You are no more likely to see a bank discouraging debt as to find a brewer preaching temperance, so you shouldn’t therefore be surprised that the entire edifice from bank funded academia to bank analysts conform to valuation approaches that encourage debt-funded asset purchases.  Equity sales desks are packed full of share-pushers who are wedded to post-interest based valuation metrics such as the venerable price earnings ratio (PER), while business schools pop out regiments of graduates believing in ‘weighting’ (aka discounting) their capital costs by what are often temporarily lower interest funding costs in WACC. Get access to cheap debt and there are few assets that will not yield an immediate marginal return over interest charges. Buy an average company and a corporate buyer might expect a 7% gross yield against debt servicing rates several percentage points below this, to provide an immediate kicker to profits. Include the tax shield and the accretion to earnings is even greater.  Buy a mature business and the initial return rises even more. Max out the credit to buy more and one can generate some quite impressive rates of earnings growth that can then be sold to gullible markets as justifying a premium ‘earnings’ rating.  Markets are full of companies pursuing acquisition growth strategies which command premium earnings ‘growth’ valuation multiples, notwithstanding this is merely disguising low rates of organic growth and value added. This however, is to conflate earnings accretion for value enhancement and is merely a carry trade.

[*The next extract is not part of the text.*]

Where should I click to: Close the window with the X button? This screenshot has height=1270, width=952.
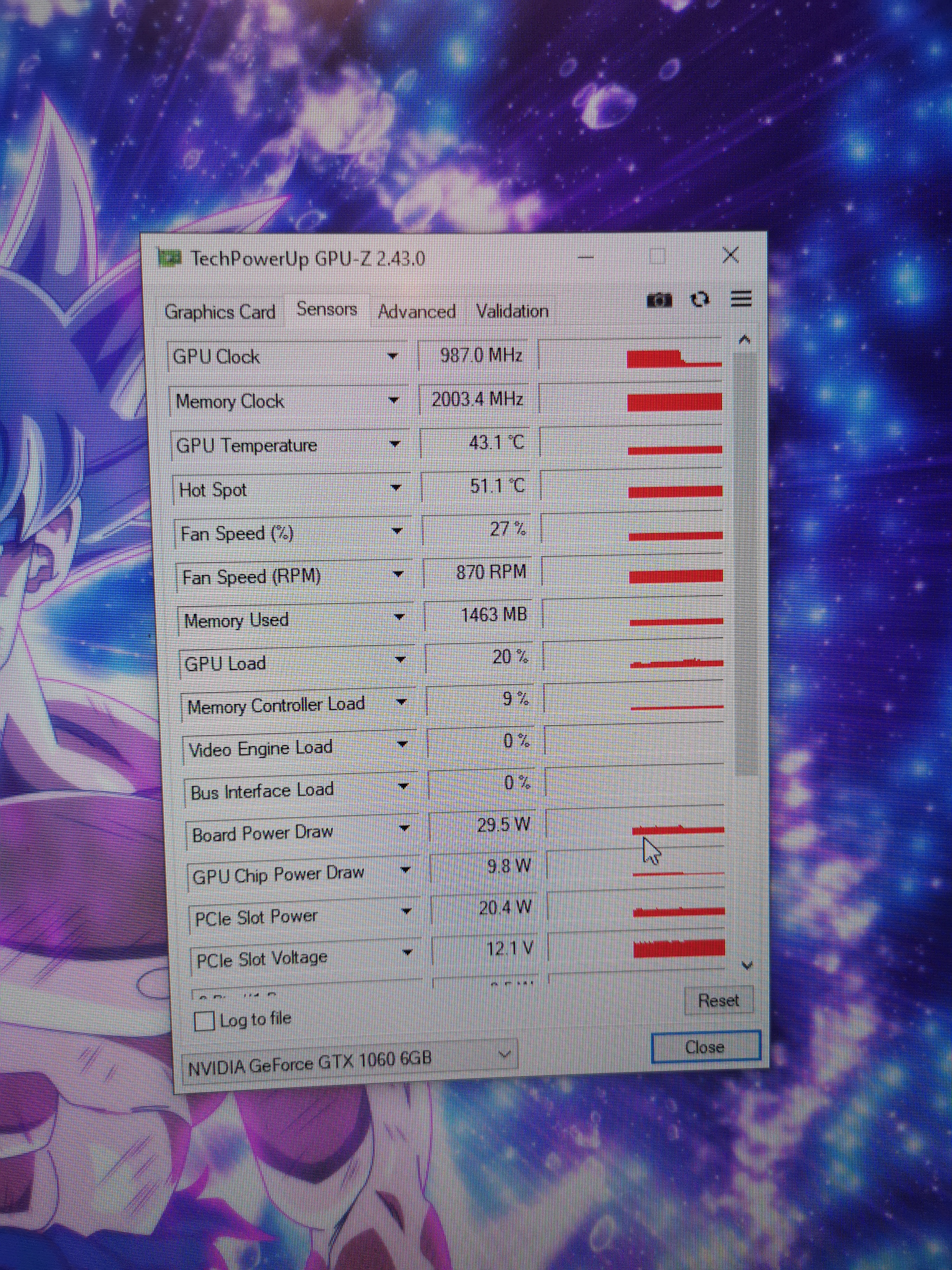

As with most carry trades, it reflects an asymmetric balance of risk and return between buy and sell and in this case a misunderstanding that debt doesn’t carriy a risk premium over and above its initial interest costs (Modigliani & Miller).  Stop the merry-go-round however, and these stocks are highly vulnerable; not only as the low underlying growth exposed, but from the elimination of ongoing synergy benefits.

 

Without fresh meat to feed this monster, it’s not just that the low organic growth of the rump is exposed, but the cost synergies and displaced internal investments that had been supporting margins also disappear. As these groups have already maxed out on financial leverage, there is nowhere to hide and even if markets have oversold their stock, they are unable to buy in their own equity.  When the marginal buyer has left the market, then valuations will collapse to what may even seem irrational levels, so caveat emptor.

 

My advice into an end of cycle market?

  1. Don’t just rely on consensus opinions on earnings or traditional post interest valuation metrics
  2. Appreciate that forecasts are not just likely to be wrong, but the extent of this error
  3. For this, check out the underlying margin of error on revenues and GrowthRating
  4. Apply this ‘margin of error’ data on revenues in the ‘Sensitivity’ analysis tool to remodel the target valuation and see it is still cheap on a lower revenue range.
  5. Avoid stocks running an implied GrowthRating ahead of both immediate and trend growth rates in organic sales.
  6. Avoid cyclically sensitive stocks, and with high WYT valuation volatility (scores), carrying high financial leverage.

 

All this ought to seem like simple common sense, but the number of stocks out there riding high on acquisition based growth and questionable accounting practices is shocking. What may be more shocking for some however, is the speed of derating once markets get wind that the party is over. Consistently outperforming the market is tough, which is why most hedge funds fail on this metric (60-80%: varying by period and survey).  The future is inherently uncertain as are trading forecasts; management can execute a strategy poorly or dishonestly, while macro events can de-rail the best of plans. This is no excuse however, for being ignorant of how markets have been pricing growth into a stock or the potential margin of error on trading and valuation outcomes. The GrowthRater won’t tell you whether events such as a tariff dispute ends up into a global recession or worse, but it will help you model the potential impact on the relative stock price from your chosen scenario.